- [Reading passage]
SAS Tutorial in Netezza Analytics Functions
Netezza Analytics Functions

Here are the examples for various Netezza Analytics Functions:
        /******************************************************/
        proc sql stimer;
        connect to netezza (server='server_name' database=database1
        user=myuser pwd=mypassword connection=global);
        execute (create table outputfile as
        select round(a.num_var,2) as num_var1, *two decimal points;
        select round(a.num_var) as num_var_int, *round to nearest integer;
        select floor(a.num_var) as num_var_less,
        *return the integer less than thar var;
        select ceil(a.num_var) as num_var_greater,
        *return the integer greater than thar var;
        select sign(a.num_var) as sign_num_var, *negative or positve;
        select cast(a.character_var as int) as numerical_var,
        /*If out of range, try bigint, numeric, or double */

        select int_var1/int_var2 as int_ratio, output only ceiling integers
        select cast(int_var1 as double)/int_var2 as int_ratio,
        /* output decimal points, instead of integers. */
        select to_number(a.character,'9999') as numerical_var,
        /*be careful , e.g. '2012M12D26' will show as '2012' for first 4 digits */
        select cast(a.numeric_var as varchar(255)) as character_var,
        select To_char(current_timestamp,'YYYY-MM-DD'),
        select To_Char( DATE '2009-12-23 23:45:58','YYYY-MM-DD'),
        select To_char(
        To_date( '2009-12-23 23:45:58','YYYY-MM-DD HH24:MI:SS'),
        'YYYY-MM-DD'), /* to_char is used for specific format */
    select cast(datetime as date) as date,cast(datetime as time) as time
        select date(current_Date) as date_today
        select (current_timestamp) as time_now
        select date_part('year', a.saledate) as year,
        select date_part('month' , a.saledate) as month,
        select date_part('day', a.saledate) as day,
        select extract(hour from a.data_timestamp) as hour,
        select extract(minute from a.data_timestamp) as minute,
        select ln(avg(value)) as log_value, not use log
        select stddev(value) as std_variance
        /* In SAS: std function returns standard deviation, */
        /* stderr=std/sqrt(n): standard error of the mean. */

        /* Get the 2nd word('1580') from the string1= '20130602-1580-2-45'
        /* scan(string1,2,'-') from SAS, = instr(string1,'-',1,2) */
substr(str1,instr(str1,'-',1,2)+1,instr(str1,'-',1,3)-instr(str1,'-',1,2)) as word2
        substr(str1,10,position('-' in substr(str1,11))) as word2
        select substring(var1,1,position('key' in var1)-1) as new_var1,
        trim(leading '0' from b.var2) as var2, c.var3
        /* remove leading zeros from the text string */

        from netezza_database1 as a
        left join netezza_database2 as b on a.keyvar1 = b.key2
        left join netezza_database3 as c on a.keyvar2 = c.key3
    /*by default, to_char() has 200 length, use substr() to truncate */
        where a.datetime >= '01/01/2010'
        where a.datetime >= '01Jan10'
        where a.datetime >= '01Jan2010 08:00:00'
        and b.var2 in ('string1', 'string2')

- [Raw data]
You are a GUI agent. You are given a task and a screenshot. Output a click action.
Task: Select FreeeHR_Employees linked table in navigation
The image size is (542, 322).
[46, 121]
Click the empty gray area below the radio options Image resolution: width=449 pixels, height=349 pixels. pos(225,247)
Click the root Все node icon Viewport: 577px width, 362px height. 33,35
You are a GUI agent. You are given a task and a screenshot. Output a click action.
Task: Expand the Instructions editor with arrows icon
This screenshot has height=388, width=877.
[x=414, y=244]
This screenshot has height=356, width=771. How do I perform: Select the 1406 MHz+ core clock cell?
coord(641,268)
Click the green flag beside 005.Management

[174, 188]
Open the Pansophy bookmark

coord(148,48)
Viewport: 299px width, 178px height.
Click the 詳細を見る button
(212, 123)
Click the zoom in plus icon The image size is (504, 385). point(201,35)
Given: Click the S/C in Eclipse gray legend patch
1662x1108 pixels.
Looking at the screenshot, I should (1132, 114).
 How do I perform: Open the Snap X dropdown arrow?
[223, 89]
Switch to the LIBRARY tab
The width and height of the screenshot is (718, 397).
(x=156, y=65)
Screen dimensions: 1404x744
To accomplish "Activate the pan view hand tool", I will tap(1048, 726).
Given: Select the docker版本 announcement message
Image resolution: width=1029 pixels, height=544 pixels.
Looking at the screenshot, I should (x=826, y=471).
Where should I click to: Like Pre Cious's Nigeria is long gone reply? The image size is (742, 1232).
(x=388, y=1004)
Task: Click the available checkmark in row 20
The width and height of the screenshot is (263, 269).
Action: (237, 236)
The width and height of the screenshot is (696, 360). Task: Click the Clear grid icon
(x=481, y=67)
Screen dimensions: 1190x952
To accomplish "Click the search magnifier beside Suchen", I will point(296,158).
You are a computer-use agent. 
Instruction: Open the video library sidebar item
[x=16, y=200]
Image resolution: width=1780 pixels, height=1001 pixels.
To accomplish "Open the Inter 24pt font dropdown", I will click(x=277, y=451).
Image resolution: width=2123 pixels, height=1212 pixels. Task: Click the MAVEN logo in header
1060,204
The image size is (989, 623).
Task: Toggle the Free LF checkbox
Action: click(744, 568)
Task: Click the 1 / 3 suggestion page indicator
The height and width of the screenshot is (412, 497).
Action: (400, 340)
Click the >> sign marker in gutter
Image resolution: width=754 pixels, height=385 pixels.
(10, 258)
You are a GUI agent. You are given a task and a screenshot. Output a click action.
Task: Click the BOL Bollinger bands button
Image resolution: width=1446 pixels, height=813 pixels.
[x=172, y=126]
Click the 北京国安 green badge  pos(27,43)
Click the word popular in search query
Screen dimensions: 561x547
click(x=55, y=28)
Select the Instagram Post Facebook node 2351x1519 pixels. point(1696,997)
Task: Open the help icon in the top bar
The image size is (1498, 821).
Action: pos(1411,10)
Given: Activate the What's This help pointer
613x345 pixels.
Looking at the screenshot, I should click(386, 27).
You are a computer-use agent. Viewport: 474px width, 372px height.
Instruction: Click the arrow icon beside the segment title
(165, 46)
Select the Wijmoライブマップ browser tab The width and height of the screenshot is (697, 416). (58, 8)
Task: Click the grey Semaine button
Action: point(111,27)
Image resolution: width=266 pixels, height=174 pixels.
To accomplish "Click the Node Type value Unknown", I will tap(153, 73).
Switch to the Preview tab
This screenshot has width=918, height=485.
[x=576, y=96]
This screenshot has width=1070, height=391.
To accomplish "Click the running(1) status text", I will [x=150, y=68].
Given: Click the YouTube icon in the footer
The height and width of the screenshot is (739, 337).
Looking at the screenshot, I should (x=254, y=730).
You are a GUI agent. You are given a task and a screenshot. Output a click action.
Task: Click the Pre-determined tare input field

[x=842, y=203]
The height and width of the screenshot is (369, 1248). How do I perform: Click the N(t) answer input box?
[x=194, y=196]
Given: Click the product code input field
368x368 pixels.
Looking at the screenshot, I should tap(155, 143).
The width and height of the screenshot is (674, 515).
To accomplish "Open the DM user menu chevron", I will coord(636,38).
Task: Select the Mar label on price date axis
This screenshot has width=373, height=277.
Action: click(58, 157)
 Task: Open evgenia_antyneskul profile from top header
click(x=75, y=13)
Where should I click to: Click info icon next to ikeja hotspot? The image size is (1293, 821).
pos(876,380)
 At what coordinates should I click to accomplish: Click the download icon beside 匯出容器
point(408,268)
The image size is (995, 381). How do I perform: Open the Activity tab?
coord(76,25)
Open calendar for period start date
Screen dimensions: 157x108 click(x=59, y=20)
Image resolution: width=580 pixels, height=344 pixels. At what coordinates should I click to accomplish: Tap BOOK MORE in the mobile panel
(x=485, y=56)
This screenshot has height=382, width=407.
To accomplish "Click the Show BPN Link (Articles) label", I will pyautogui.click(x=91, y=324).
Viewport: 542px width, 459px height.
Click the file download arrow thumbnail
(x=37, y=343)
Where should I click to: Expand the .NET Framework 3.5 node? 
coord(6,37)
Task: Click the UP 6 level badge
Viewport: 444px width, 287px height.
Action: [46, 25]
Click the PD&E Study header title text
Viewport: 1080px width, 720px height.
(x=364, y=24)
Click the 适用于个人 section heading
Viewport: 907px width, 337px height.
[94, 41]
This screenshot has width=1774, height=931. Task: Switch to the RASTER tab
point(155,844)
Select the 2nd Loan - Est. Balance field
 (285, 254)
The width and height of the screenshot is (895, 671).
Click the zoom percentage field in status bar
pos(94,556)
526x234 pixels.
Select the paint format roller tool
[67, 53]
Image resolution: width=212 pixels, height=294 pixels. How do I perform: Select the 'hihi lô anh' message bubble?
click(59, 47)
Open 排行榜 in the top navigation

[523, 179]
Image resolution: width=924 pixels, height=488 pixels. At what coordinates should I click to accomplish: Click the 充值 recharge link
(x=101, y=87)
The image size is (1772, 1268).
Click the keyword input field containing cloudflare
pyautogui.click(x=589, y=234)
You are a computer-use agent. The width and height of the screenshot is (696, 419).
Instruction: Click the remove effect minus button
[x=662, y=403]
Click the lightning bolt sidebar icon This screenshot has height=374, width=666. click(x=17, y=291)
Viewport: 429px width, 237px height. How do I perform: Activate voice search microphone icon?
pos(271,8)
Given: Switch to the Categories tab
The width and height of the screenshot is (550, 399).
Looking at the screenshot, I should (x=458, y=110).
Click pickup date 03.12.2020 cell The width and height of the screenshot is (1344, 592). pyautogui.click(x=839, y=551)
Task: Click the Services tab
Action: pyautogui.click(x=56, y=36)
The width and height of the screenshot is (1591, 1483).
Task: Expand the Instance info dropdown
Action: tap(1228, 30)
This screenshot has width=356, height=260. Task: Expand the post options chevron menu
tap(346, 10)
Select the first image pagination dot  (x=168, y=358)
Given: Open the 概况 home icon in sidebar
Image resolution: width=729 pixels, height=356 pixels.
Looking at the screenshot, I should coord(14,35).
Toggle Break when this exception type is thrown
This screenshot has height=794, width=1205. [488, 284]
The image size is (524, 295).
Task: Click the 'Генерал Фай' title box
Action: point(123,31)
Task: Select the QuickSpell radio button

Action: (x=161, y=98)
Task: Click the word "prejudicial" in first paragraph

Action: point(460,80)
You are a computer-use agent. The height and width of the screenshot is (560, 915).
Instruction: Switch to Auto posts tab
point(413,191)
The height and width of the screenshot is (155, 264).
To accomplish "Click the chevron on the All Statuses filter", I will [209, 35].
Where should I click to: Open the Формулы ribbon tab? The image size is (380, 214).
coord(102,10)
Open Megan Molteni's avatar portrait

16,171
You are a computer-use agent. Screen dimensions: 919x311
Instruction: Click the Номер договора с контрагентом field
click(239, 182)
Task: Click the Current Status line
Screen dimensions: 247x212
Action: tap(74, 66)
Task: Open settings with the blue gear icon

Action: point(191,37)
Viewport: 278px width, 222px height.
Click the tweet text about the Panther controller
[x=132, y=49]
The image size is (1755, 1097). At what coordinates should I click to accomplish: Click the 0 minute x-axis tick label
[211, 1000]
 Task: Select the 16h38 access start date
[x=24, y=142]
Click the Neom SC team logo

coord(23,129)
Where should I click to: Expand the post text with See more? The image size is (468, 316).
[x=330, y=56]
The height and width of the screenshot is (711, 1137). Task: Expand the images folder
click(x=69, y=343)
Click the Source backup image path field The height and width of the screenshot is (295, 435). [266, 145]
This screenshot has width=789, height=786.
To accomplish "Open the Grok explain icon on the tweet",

- [Brief]
Please answer these about the Netezza functions tutorial:
(a) If casting a character variable to int goes out of range, which types does the tutorial suggest trying?
(b) What length does to_char() have by default?
(c) According to the tutorial, what does the std function return in SAS?

- [Full response]
(a) bigint, numeric, or double
(b) 200
(c) The standard deviation